朝日新聞WEBRONZA 2014年5月12日

 自然科学と社会科学の差を問われたとしたら、私は、「論文の著者の数」と答える。自然科学の論文では共著がほとんどであり、しかもその著者数が多い。一方、社会科学論文では基本的に著者は一人、つまり単著である。これが、自然科学と社会科学の大きな差であると思っている。

 私は物心ついてから理系の道を歩み、大学は理学部物理を卒業し、大学院は工学部を修了して、半導体技術者になった。その間、理工系の論文をせっせと書いてきたが、単著の論文は一つもない。多くが5~6人の共著の論文である。その理由は、サンプルの作成、実験の遂行、結果の解析に、多くの協力者を必要とするからである。

 世間の自然科学の論文を見てみると、例えば、新規の半導体デバイスの開発などの場合には、関わった研究者や技術者をすべて列挙するため、著者の数が十数人 ~数十人以上にもなる論文も珍しくない。さらに、加速器を使った素粒子実験では、著者数が千人を超える論文もあるという。

 このように著者数が多い自然科学論文では、本来なら共著者になる資格はないのに、研究室のボス教授や所属部署の部長などの上司を、当たり前のように共著者に加えるケースも散見される。

 前回の記事で、理化学研究所の笹井芳樹氏のギフトオーサーシップの問題を取り上げたが(WEBRONZA 2014年4月21日)、それはこのような歪んだ自然科学論文の風潮から生じたのかもしれない。

 一方、単著が基本の社会科学論文もまた歪んでいる。私は、日立製作所を辞めた後に、同志社大学の社会科学(経営学)の教員となった。その際に、論文の著者数の文化の差に、大きく戸惑った。その経緯を紹介したい。

 私は、社会科学の何たるかをまるで知らずにその世界に飛び込んでしまったわけだが、研究をしているうちに、自然科学と社会科学は、研究の対象が異なるだけでその方法論はまったく同じだと思い始めた。

 自然科学では、まず、未解明の自然現象に着目してある仮説を立てる。次に、その仮説を解明するための実験を考案し遂行する。そして実験結果を分析して仮説を検証し結論を導き出す。

 社会科学でも上記の研究の方法論はまったく同じで、異なるのは、仮説を解明するための実験が、ヒアリングやアンケートなどのフィールドワークに代わるだけである。ただし、自然科学の実験に相当するフィールドワークを再現することは困難なため、経営学は科学ではないという批判もある。
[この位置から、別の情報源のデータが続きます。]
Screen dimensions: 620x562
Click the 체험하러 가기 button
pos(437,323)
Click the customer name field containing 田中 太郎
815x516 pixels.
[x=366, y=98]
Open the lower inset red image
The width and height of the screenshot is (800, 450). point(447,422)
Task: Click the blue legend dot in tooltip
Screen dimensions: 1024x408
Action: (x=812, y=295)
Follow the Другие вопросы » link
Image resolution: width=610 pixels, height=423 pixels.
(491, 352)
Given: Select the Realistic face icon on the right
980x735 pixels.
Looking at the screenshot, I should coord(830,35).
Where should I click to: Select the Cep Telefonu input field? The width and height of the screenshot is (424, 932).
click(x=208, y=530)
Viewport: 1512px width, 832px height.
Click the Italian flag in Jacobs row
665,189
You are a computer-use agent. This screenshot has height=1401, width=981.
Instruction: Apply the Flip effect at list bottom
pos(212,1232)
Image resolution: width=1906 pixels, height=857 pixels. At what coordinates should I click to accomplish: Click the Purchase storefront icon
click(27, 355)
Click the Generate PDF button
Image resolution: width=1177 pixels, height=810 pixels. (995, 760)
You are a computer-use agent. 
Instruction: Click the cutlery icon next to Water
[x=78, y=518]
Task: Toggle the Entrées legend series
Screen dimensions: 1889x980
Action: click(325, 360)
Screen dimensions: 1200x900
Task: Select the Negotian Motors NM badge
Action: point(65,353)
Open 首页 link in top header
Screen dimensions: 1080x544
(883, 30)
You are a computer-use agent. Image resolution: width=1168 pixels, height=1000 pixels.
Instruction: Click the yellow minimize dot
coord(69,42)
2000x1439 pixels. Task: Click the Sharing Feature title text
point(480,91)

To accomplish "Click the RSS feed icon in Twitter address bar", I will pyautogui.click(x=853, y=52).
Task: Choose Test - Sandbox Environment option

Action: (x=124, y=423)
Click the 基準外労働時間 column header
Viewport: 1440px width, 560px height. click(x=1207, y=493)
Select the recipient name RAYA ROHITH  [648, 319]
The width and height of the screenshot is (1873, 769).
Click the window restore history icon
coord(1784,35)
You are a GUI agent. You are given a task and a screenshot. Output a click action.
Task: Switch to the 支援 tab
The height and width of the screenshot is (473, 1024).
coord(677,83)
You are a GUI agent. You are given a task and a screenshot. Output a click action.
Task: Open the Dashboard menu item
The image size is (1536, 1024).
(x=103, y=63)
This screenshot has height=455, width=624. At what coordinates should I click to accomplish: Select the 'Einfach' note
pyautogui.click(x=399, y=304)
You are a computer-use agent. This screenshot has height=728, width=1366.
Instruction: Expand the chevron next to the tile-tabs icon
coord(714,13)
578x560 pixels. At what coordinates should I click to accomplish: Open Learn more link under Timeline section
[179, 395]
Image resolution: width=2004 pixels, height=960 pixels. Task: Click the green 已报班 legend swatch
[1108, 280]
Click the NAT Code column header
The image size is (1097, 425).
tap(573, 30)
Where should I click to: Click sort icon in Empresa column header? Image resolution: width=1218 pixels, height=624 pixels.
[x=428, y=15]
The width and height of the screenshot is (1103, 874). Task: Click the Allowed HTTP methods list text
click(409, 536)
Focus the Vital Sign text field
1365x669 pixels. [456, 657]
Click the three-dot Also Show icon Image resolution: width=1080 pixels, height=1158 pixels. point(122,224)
ノーベル経営学賞が無いのはそのせいかもしれない(だとしたら、小保方氏以外の人が再現できないSTAP細胞論文も科学とは言えないのではないか?)。

 話が脱線したが、私が大きく戸惑ったのは、ヒアリングやアンケートなどのフィールドワークを複数人で行ったとしても、社会科学では、あくまでも「論文は一人で書く」という文化が貫かれていたことである。

 例えば次のようなことがあった。京大のある先生から、半導体メーカーの調査の協力依頼を受けた。そこで、私が知人の伝手を頼って、その調査の段取りを整えた。実は、大学の社会科学研究者にとって最も困難なことが、企業への調査のネゴシエーションであった。その際、半導体メーカー出身の私は実に便利な存在だったのである。友人知人や元上司部下などの伝手を利用すれば、自由自在に調査依頼ができるからである。

 この京大の先生からは調査への同行も依頼され、また、「ヒアリングも湯之上がやってくれないか?」と懇願された。さらに、当時私は研究費をふんだんに持っていたこともあって、先生の京都-東京間の旅費も提供した。

 こうして行われたヒアリング結果を基に、この京大の先生は、単著で論文を書いたのである。さすがの私もこれには腹を立て、この先生のボス教授に異議を申し立てに行った。ところがこの教授は、「湯之上の言うことも分かるが、それでも社会科学は単著を貫く。単著で論文が書けるような道筋を探し求める と言ってもいい」と言った。

 憤懣やるかたない私は他の先生にも聞いて回ったが、次のような意見もあった。「経営学の論文というのは小説だと思えばいい。小説は2人で分担して書かないだろう。必ず1人で書くだろう。そういうことだよ」。これに懲りた私は、その後二度と調査協力の依頼には応じなかったことは言うまでもない。尚、このような社会科学論文の単著主義は、日本だけでなく海外でも同じような傾向にあると思われる。

 結論を述べよう。自然科学論文は著者数が多すぎる場合が多い。その際、ギフトオーサーシップが横行しているケースもある。一方、社会科学論文の単著主義もまた極端である。その論文に貢献しているなら、きちんと共著者に名前を加えるべきである。結局、自然科学の論文も社会科学の論文も、歪んでいるとしか思えない 。